第2章 写真に写る違和感
【美空】
『…アイツら、マジちゃんと練習しろっての……』
反対側にいる同級生トリオが、ギャーギャーしている。私は、呆れながらシャッターを切った。
そして、ファインダーから顔を外すと、体育館の宙にボールが放たれていた。
直ぐに構えてボールを追うと、“黄瀬涼太”が空中でボールをキャッチ、そしてゴールへ叩き込んだ。
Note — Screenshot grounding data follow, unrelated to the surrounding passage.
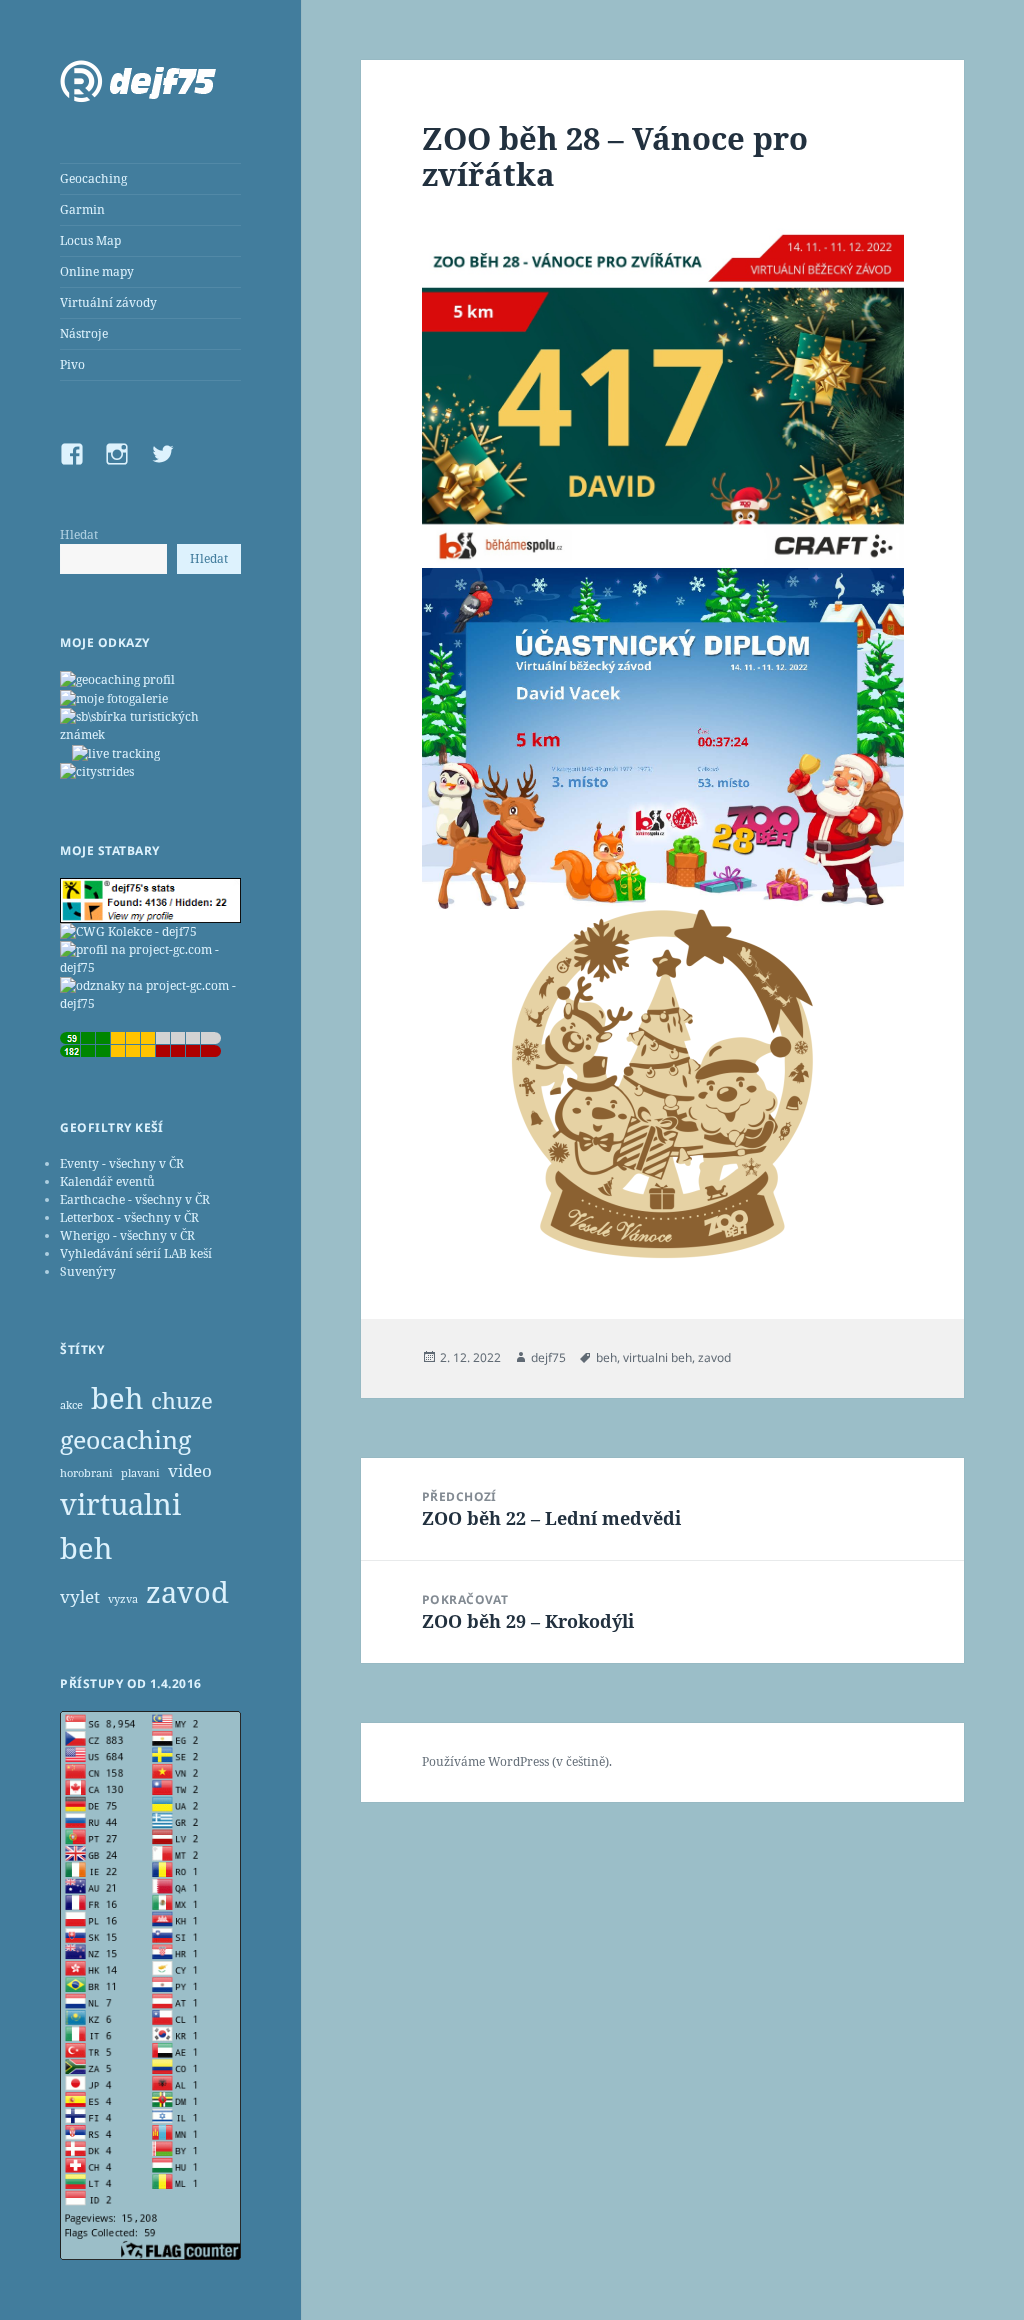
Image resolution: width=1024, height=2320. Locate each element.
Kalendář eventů (107, 1181)
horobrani (86, 1473)
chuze (182, 1400)
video (190, 1470)
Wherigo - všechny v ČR (127, 1235)
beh (117, 1398)
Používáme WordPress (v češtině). (517, 1761)
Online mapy (97, 271)
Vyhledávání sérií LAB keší (136, 1253)
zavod (187, 1592)
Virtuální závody (108, 302)
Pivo (72, 364)
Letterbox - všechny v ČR (129, 1217)
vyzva (123, 1599)
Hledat (79, 534)
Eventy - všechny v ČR (122, 1163)
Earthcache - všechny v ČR (135, 1199)
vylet (80, 1596)
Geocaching (93, 178)
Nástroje (84, 333)
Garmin (82, 209)
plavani (140, 1473)
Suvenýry (88, 1271)
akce (71, 1405)
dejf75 (548, 1357)
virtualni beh (120, 1526)
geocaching (125, 1439)
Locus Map (90, 240)
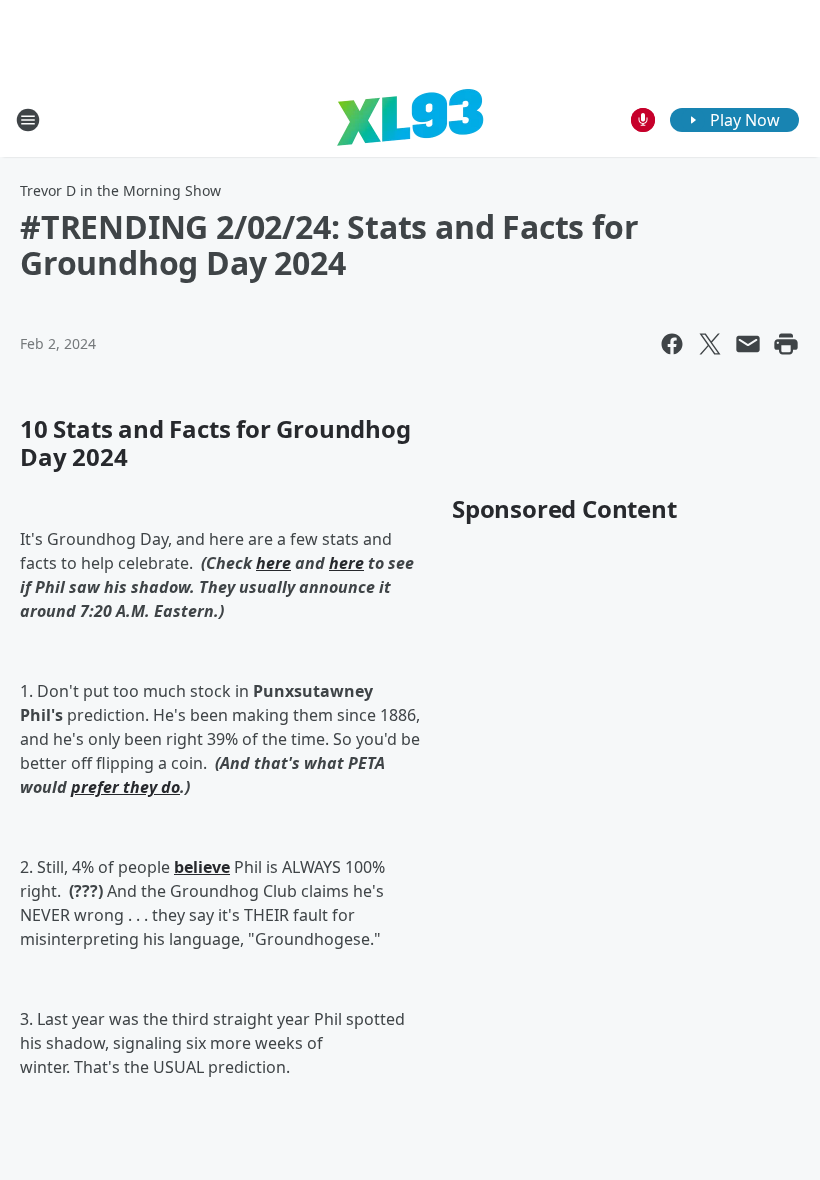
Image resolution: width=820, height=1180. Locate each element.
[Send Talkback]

黄瀬涼太のダンクをいいアングルで撮れて一先ずホッとする。
そして、他の選手も次々に撮っていった。
散々撮り尽くして、バスケ部も練習を終わろうとしてるので、私も、今まで撮った写真データをパソコンに移した。
移しながらチェックをしていると、違和感を感じる。
『黄瀬くん………』
すると、モップがけをしていたのか、モップの先に顎をのせて、黄瀬くんが立っていた。
「いい写真、撮れたっスか?」
私は、もう一度今日撮った写真のデータを見て、黄瀬本人を見た。
そして、頭に浮かんだ言葉を口にしていた。
「君は、バスケ楽しくないの?」
私の言葉を聞いて、黄瀬くんは目を見開いていた。